Decision trees were popularized in the 1980s and extensively studied, but there is still room for improvement. The most popular algorithms for learning decision trees are fast but do not necessarily lead to the best performance. They are not robust, meaning tiny changes in the data can negatively influence the quality of their predictions. Also, the existing algorithms cannot be directly applied to problems where multiple sequential predictions have to be made. Therefore, this dissertation studies several techniques for learning decision trees for robustness and sequential decision making problems.

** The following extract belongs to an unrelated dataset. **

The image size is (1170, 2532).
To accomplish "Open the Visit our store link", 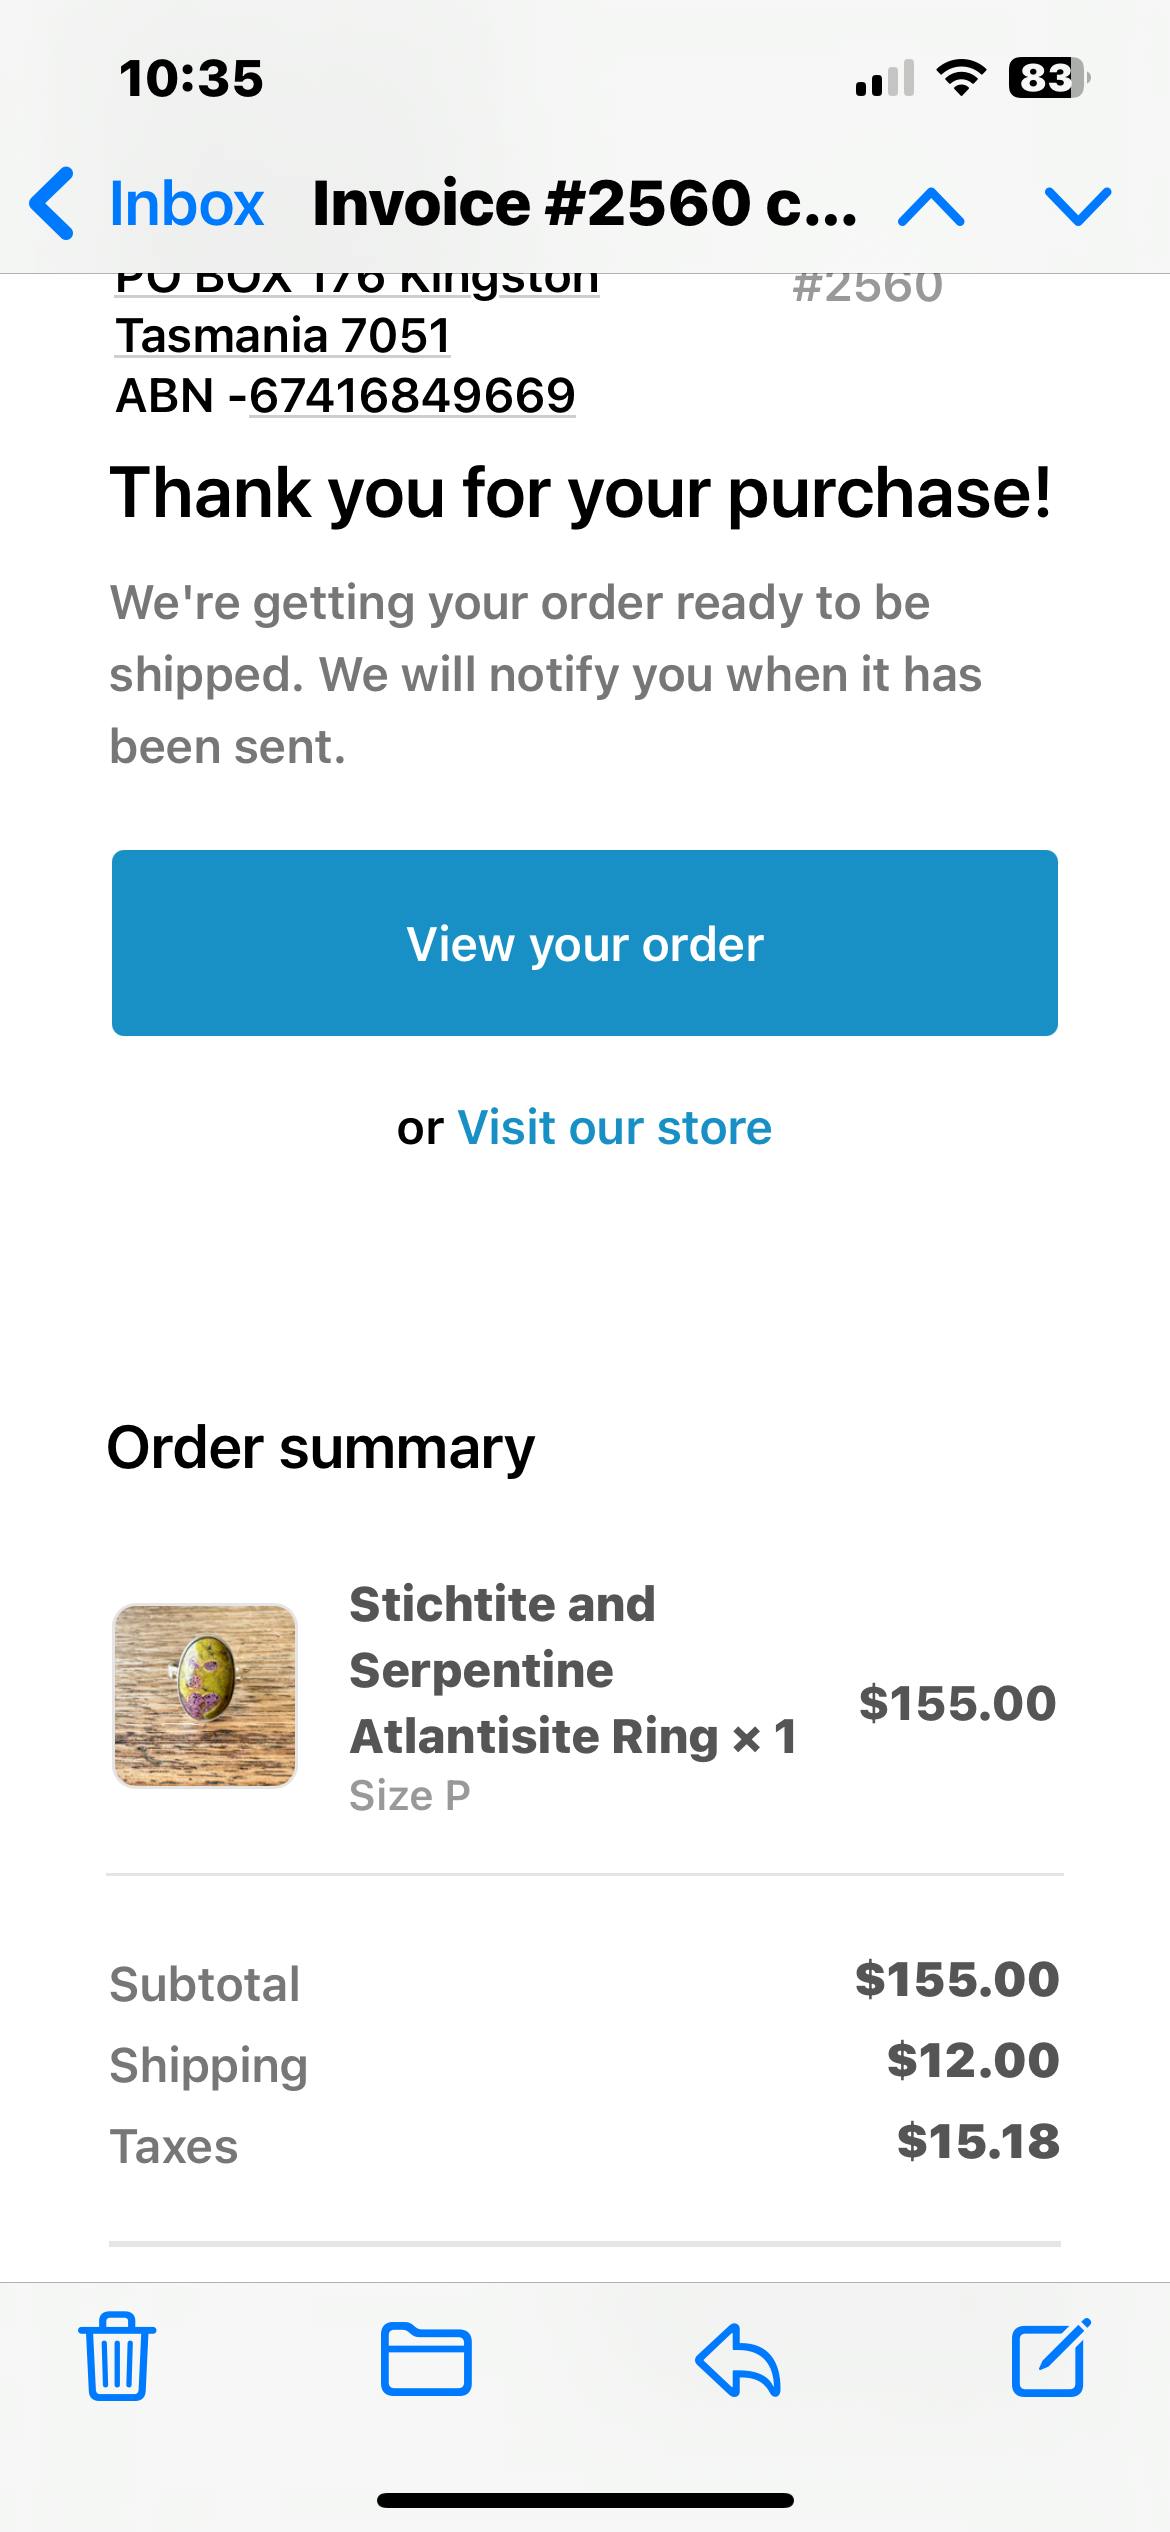I will 614,1128.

In Part I of the dissertation, we consider the problem of optimizing decision trees to make good predictions while being robust to small changes in the data. In Chapter 4, we tackle the problem of learning good decision trees quickly in this setting. We improved the runtime of an existing algorithm by speeding up one of the key operations. In Chapter 5, we solve the problem of finding the best possible robust decision tree. The idea is to formulate the problem as an Integer-Linear Program, a special mathematical problem that can be solved with highly optimized algorithms. In Chapter 6, we propose a method that allows learning of models that are more flexible in terms of robustness, i.e., by allowing data changes in different shapes. To create an efficient algorithm, we optimize only the model’s predictions, not the model’s question part. Finally, in Chapter 7, we use techniques for improving data privacy to enable robustness against another kind of data change: someone adding or removing data.
Part II of this dissertation is about sequential decision making problems. In these settings, we control a device or agent that tries to achieve some goal in a potentially uncertain environment. Sequential decision making problems are significantly different from the supervised learning problems considered in Part I since the data is not pre-collected. This class of problems encompasses many real-life problems; one of the simplest of those could be a thermostat that measures the temperature in a room and needs to decide whether to turn a heater on or off constantly. Highly complex problems such as self-driving cars can be modeled similarly. We aim to find a controller represented by a simple decision tree for such problems. Such a controller is called a policy, and by representing it with a small decision tree, humans can understand it. In Chapter 9, we assume that we have a perfect mathematical description of the problem and use it to find the best possible decision tree via Integer Programming techniques. Later in Chapter 10, we assume that we can only interact with the environment and do not have a mathematical description of the problem. In this setting, we find good policies by iteratively updating the tree to achieve better scores using gradient information.
In our research, we have developed various algorithms for learning decision trees in settings that are hard to optimize with existing methods: robust predictions and sequential decision making. We hope that our work on decision tree learning for these settings allows human-understandable machine learning to be used in more real applications in the future. By improving model understanding and robustness, we aim to enable machine learning systems that humans can trust.